Extinct genus of mammals

Carsioptychus is an extinct genus of periptychid mammal from the early Paleocene (Puercan) of North America. The skull anatomy of Carsioptychus suggests that it had a relatively small brain among mammals, with large olfactory bulbs (indicating a good sense of smell), a standard hearing range, and low agility similar to modern pigs. It would have had a strong bite and thick bunodont teeth useful for processing tough plant material such as nuts, tubers, and leaves.

== Taxonomy ==
The type species, Carsioptychus coarctatus, was originally named as a species of Periptychus. Simpson (1935) later gave it the new genus Plagioptychus, which he quickly amended to Carsioptychus (as Plagioptychus was preoccupied by a rudist bivalve). Subsequent studies disagreed over whether Carsioptychus is a junior synonym of Periptychus or a valid genus, while recent overviews regard it as valid.

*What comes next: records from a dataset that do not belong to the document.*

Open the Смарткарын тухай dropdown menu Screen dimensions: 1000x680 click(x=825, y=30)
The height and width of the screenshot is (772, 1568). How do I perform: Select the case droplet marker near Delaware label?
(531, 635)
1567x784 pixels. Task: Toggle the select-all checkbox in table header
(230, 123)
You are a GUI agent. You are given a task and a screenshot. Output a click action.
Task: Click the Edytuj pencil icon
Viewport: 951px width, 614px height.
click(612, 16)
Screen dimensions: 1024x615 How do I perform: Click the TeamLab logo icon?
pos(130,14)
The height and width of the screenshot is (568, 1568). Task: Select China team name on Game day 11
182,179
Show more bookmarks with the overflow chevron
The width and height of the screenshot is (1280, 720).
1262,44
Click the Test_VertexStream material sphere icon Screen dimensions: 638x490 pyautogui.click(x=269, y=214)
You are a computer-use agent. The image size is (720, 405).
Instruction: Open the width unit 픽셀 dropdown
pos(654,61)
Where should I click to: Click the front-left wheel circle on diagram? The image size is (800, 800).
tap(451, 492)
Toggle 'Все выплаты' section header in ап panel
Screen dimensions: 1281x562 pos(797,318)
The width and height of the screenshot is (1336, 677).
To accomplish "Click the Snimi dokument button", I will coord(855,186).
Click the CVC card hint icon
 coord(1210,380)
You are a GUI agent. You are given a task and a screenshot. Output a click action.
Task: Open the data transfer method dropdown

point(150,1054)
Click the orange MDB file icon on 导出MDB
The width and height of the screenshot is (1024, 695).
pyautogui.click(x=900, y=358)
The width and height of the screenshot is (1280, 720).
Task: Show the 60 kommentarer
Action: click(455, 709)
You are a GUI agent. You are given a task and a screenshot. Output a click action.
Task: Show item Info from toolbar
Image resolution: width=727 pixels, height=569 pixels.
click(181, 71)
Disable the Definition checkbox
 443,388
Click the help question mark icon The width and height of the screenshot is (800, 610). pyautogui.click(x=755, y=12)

C. coarctatus was first discovered in the Nacimiento Formation of New Mexico. Several other early periptychids (C. matthewi and Periptychus brabensis from the Nacimiento Formation, C. hamaxitus from the early Torrejonian North Horn Formation of Utah) are probably synonymous with C. coarctatus. Carsioptychus is also known from Corral Bluffs, a site from the Denver Formation of Colorado.